START Text excerpt
The present political period in Bolivia can best be characterized as a
revolutionary epoch. Since 2000, there has been a growing
incorporation of broader social sectors into political decision-making
(water, land, gas, Constituent Assembly) through their union,
communal, neighbourhood or guild organizations; there has been a
continual weakening of governmental authority and fragmentation of
state sovereignty; and there has been an increasing polarization of
the country into two social blocs bearing radically distinct and
opposed projects for economy and state.

At one pole, the fundamental nucleus is the indigenous movement, both
rural (peasant) and urban (worker) in composition; this clearly
represents a different political and cultural project for the country
to any that has previously existed. The economic programme of this
pole is centred on the internal market, taking as its axis the peasant
community, urban-artisanal and micro-business activity, a revitalized
role for the state as producer and industrializing force, and a
central role for the indigenous majority in driving the new state. At
the other pole is the ascendant agro-export, financial and petroleum
business bloc, which has played the most dynamic role in the
liberalizing sectors of the economy. This bloc has a clear image of
how Bolivia should relate to external markets and of the role of
foreign investment, and it favours the subordination of the state to
private enterprise and the preservation, or restoration, of the old
political system. Anchored in the eastern and southeastern zones of
the country, beyond the current organizational reach of the social
movements, it deploys an openly racialized discourse.

This political polarity is this further structured by three underlying
cleavages: ethno-cultural (indigenous/qaras-gringos), class
(workers/businessmen) and regional (Andean west/Amazonian crescent).
END Text excerpt
Task prompt: Repeat the Bolivia passage from "This political polarity" to "(Andean west/Amazonian crescent).", swapping "cleavages" for "divisions".
START Data block
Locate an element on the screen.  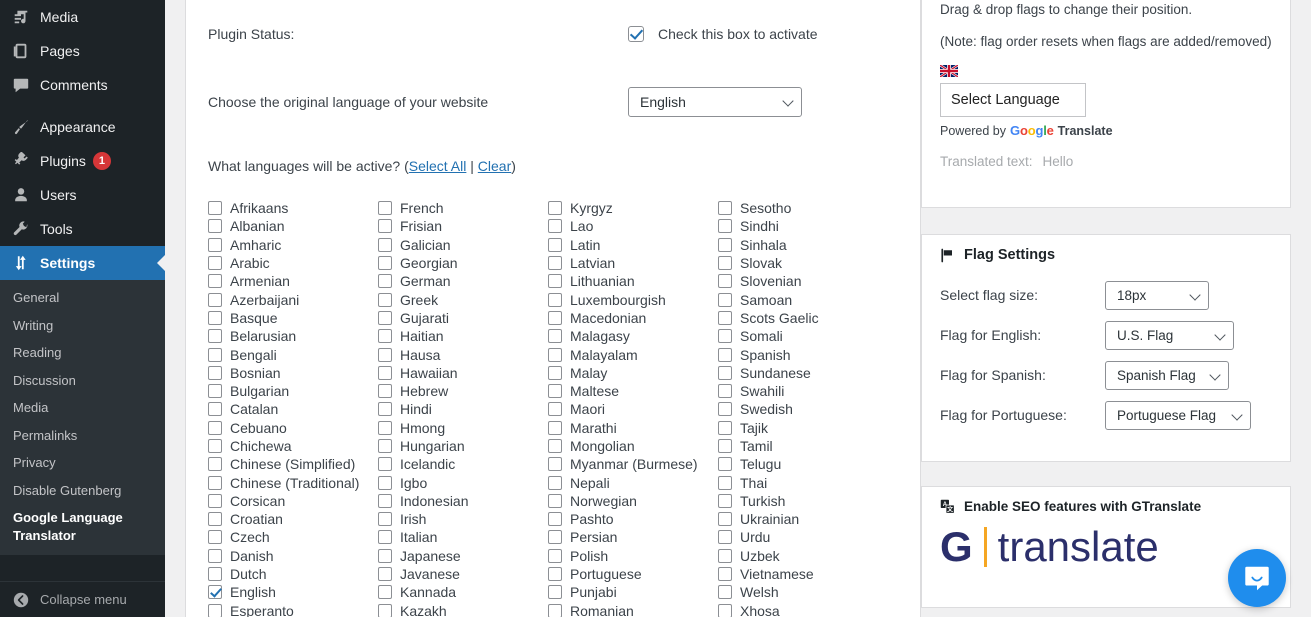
END Data block
Written solution:
This political polarity is this further structured by three underlying
divisions: ethno-cultural (indigenous/qaras-gringos), class
(workers/businessmen) and regional (Andean west/Amazonian crescent).